Reproducing the issue from github Deadlock when loading the model in multiprocessing context · Issue #15976 · huggingface/transformers · GitHub
I am using the following snippet
import torch
from pathlib import Path
import multiprocessing as mp
from transformers import AutoModelForSeq2SeqLM, AutoTokenizer
queue = mp.Queue()
def load_model(filename):
device = queue.get()
print('Loading')
model = AutoModelForSeq2SeqLM.from_pretrained('models/sqgen').to(device)
print('Loaded')
queue.put(device)
def parallel():
num_gpus = torch.cuda.device_count()
with mp.get_context('spawn').Pool(processes=num_gpus) as pool:
for gpu_id in range(num_gpus):
queue.put('cuda:{0}'.format(gpu_id))
pool = mp.Pool(processes=num_gpus)
flist = list(Path('data').glob('*.json'))
pool.map(
load_model,
flist,
)
pool.close()
pool.join()
if __name__ == '__main__':
parallel()
This just hangs when loading the model.
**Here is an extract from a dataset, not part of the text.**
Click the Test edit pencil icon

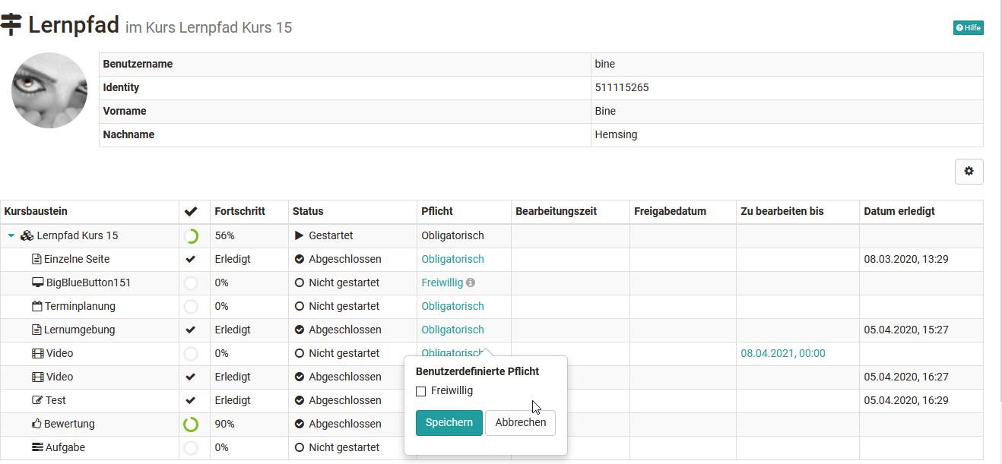37,400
This is minimal example I cooked up to demonstrate the issue.
What I am actually doing is that, I have 16 large files (possibly more) and 8 GPUs, so I am trying to assign each file to a GPU and do the inference in parallel 8 processes at a time to use all GPUs simultaneously.
Why is this issue happening? Why does model loading deadlock?
What’s the right way to do what I want to achieve?